→ **RECORDS SUPPLIED**:
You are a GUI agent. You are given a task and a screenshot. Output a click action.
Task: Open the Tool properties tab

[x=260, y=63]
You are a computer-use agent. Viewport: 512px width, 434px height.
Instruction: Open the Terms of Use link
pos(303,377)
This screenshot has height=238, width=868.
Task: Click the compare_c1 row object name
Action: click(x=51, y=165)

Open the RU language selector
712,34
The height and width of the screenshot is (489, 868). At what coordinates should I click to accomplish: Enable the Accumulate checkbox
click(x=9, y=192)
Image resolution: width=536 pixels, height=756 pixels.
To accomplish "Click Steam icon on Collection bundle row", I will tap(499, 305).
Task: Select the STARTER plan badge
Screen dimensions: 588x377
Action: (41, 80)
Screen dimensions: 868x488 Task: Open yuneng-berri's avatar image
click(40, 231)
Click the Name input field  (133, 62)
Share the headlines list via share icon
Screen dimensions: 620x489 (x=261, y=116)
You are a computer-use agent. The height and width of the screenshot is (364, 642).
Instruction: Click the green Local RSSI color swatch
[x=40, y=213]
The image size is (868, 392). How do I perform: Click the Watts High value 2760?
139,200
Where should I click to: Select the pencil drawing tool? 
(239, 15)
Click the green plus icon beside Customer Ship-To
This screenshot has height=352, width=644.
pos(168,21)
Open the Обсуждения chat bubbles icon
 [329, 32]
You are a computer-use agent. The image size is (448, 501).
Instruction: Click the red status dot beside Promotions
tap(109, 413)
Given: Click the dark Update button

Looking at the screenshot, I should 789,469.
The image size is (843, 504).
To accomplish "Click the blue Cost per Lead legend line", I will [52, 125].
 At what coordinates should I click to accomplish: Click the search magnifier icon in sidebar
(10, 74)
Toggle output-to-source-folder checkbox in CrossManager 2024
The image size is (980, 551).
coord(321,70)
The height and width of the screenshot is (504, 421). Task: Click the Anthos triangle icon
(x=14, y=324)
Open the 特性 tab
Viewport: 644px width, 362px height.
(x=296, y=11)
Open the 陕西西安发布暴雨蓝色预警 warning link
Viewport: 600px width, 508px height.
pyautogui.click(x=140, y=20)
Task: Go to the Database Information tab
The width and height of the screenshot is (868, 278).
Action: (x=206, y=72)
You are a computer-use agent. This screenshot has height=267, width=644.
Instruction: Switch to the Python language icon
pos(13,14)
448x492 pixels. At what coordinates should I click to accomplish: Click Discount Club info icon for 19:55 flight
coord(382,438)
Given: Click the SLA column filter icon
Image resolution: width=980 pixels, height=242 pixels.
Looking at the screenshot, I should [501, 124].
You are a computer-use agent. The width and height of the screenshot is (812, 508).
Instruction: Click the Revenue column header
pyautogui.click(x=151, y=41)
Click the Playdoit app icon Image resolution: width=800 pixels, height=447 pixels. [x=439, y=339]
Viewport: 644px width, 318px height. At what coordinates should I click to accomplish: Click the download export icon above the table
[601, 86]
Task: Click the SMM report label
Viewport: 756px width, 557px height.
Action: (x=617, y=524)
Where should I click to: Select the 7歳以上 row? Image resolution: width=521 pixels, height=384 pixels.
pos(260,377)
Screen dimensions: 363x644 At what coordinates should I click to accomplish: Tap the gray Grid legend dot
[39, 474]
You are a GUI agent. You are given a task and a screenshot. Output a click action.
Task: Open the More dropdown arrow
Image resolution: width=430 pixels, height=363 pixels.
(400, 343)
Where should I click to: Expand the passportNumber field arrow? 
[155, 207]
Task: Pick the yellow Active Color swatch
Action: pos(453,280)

→ **PROBLEM REQUIREMENTS**:
Identify every line above with the string "will" in it. Copy those lines.

→ **TASK OUTPUT**:
To accomplish "Click Steam icon on Collection bundle row", I will tap(499, 305).
To accomplish "Click the blue Cost per Lead legend line", I will [52, 125].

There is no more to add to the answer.